Double descent is a phenomenon of over-parameterized statistical models such as deep neural networks which have a re-descending property in their risk function. As the complexity of the model increases, risk exhibits a U-shaped region due to the traditional bias-variance trade-off, then as the number of parameters equals the number of observations and the model becomes one of interpolation where the risk can be unbounded and finally, in the over-parameterized region, it re-descends -- the double descent effect. Our goal is to show that this has a natural Bayesian interpretation. We also show that this is not in conflict with the traditional Occam's razor -- simpler models are preferred to complex ones, all else being equal. Our theoretical foundations use Bayesian model selection, the Dickey-Savage density ratio, and connect generalized ridge regression and global-local shrinkage methods with double descent. We illustrate our approach for high dimensional neural networks and provide detailed treatments of infinite Gaussian means models and non-parametric regression. Finally, we conclude with directions for future research.

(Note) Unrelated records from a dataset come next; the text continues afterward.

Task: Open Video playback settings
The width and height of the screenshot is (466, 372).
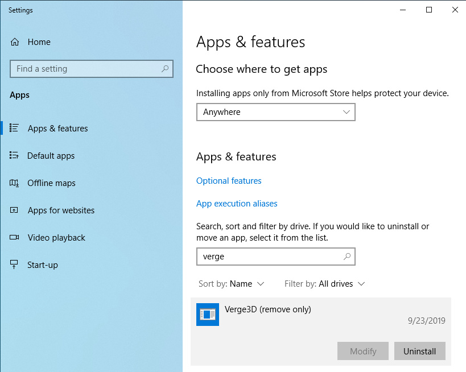Action: coord(56,238)
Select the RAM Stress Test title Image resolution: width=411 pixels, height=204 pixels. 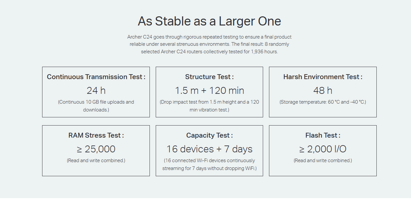coord(96,135)
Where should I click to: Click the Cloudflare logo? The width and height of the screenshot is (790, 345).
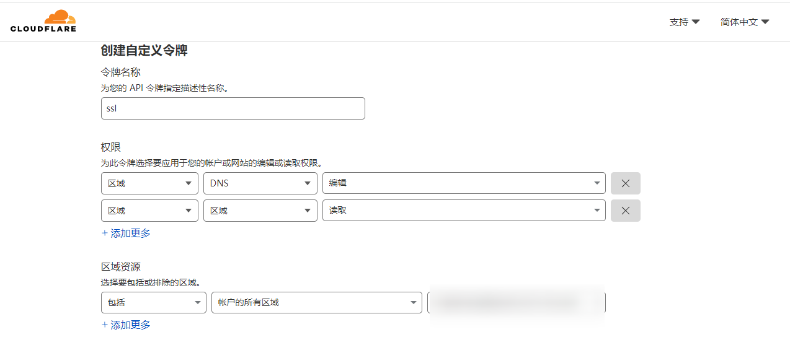point(43,21)
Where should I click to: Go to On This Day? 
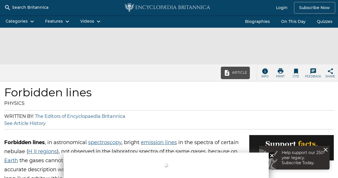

Double descent is a re-descent phenomenon exhibited in the risk function of overparameterized statistical models (such as deep neural networks). As model complexity increases, the risk function exhibits a U-shaped region due to the traditional bias-variance tradeoff. When the number of parameters equals the number of observations, the model becomes an interpolating model with potentially unbounded risk. Subsequently, the risk decreases again in the overparameterized region—this is the double descent effect. This paper aims to demonstrate that this phenomenon has a natural Bayesian interpretation and prove that it does not conflict with the traditional Occam's razor principle. The theoretical foundation employs Bayesian model selection, Dickey-Savage density ratios, and connects generalized ridge regression and global-local shrinkage methods to double descent.

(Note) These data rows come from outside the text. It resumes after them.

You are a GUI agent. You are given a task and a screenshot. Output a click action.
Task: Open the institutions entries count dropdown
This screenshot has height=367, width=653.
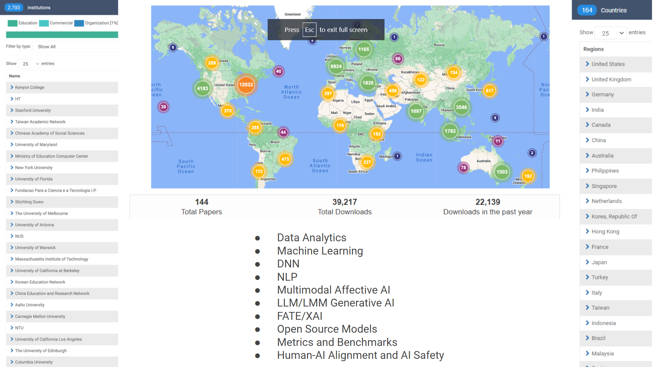tap(30, 64)
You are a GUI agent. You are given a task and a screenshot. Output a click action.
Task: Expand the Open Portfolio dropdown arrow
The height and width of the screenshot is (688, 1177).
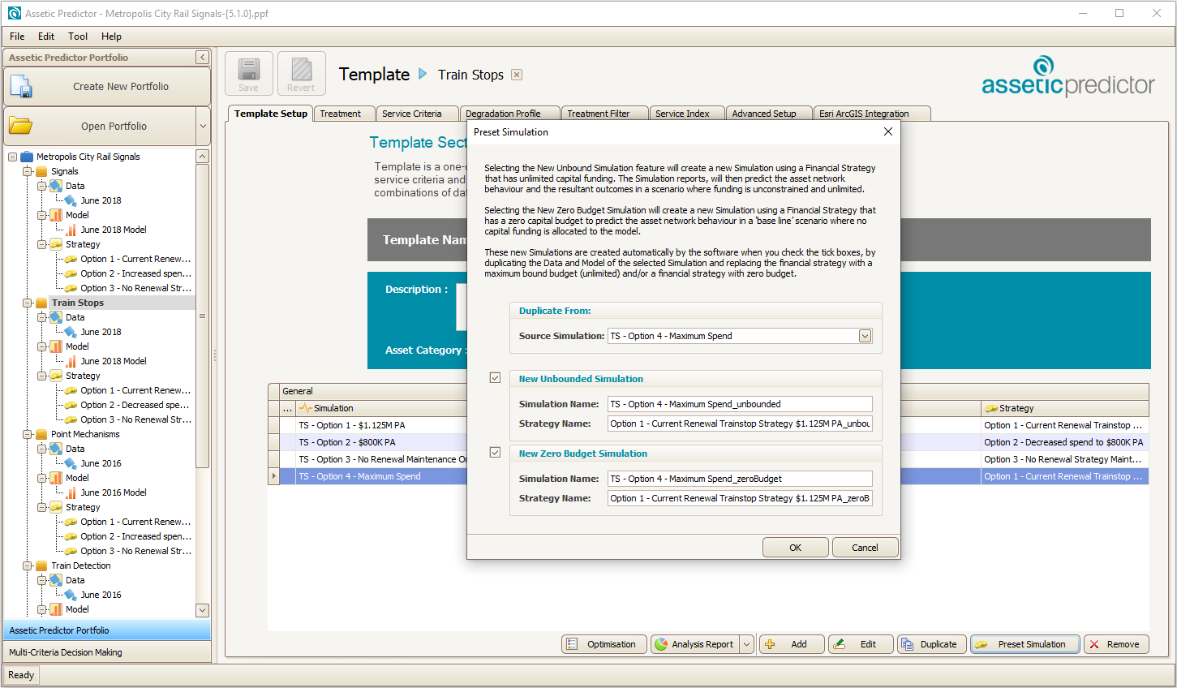[x=203, y=127]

Missing Bayesian Interpretation of Double Descent: The double descent phenomenon has been primarily studied from a frequentist perspective, lacking a systematic Bayesian theoretical framework
Apparent Conflict Between Occam's Razor and Double Descent: Bayesian methods favor simpler models, while double descent suggests that complex models may perform better
Insufficient Theoretical Understanding of Overparameterized Models: When the number of parameters exceeds the sample size, traditional statistical theory breaks down
Limitations of Frequentist Perspective: Existing research primarily focuses on minimum L2-norm estimators, overlooking the role of prior regularization
Failure of BIC Approximation: When p > n, Laplace approximation (BIC) performs poorly
Invalidity of Empirical Risk Bounds: For interpolators, empirical risk is zero, rendering traditional bounds meaningless
Establishes Bayesian Theoretical Framework for Double Descent: Proves that the conditional prior p(θ_M|M) is the key driver of the double descent phenomenon
Resolves Occam's Razor Paradox: Demonstrates that Bayesian Occam's razor does not conflict with the double descent phenomenon
Connects Classical Methods with Modern Techniques: Links generalized ridge regression and global-local shrinkage methods to double descent
Provides Computational Equivalence Theorem: Achieves computational equivalence of nested models through Dickey-Savage density ratios
Extends to Neural Networks: Applies the theoretical framework to high-dimensional neural network regression
Studies the behavior of risk functions in overparameterized regression models, particularly the double descent phenomenon of Bayesian risk R(M) as model complexity M varies:
Bayesian Double Descent Definition: Let R(M) = E_{y,θ|M}(θ̂_M(y) - θ)² be the conditional prior Bayesian risk of the estimator under model M. When M > n, R(M) exhibits re-descent behavior.
Key Insight: The conditional prior p(θ_M|M) influences Bayesian risk through the marginalization process, acting as implicit regularization in the overparameterized region.
For models with true polynomial degree p_true = 10, marginal likelihood peaks at the corresponding complexity, validating the effectiveness of Bayesian Occam's razor.
Theoretical Unification: The double descent phenomenon has a natural Bayesian interpretation, driven by the conditional prior p(θ_M|M)
Occam's Razor Compatibility: Marginal likelihood still favors simpler models, but conditional priors can provide good risk properties in the overparameterized region
Practical Guidance: Recommends using the largest possible model, relying on automatic regularization of the Bayesian framework
This paper cites numerous important works, including:
Belkin et al. (2019): Pioneering work on double descent phenomenon
MacKay (1992): Classical literature on Bayesian interpolation
Polson & Scott (2012): Global-local shrinkage methods
Young (1977), Deaton (1980): Early work on Bayesian polynomial regression
This paper is theoretically significant, providing a new Bayesian perspective for understanding the double descent phenomenon in modern machine learning. While challenges remain in practical applications, it establishes a solid theoretical foundation for future research.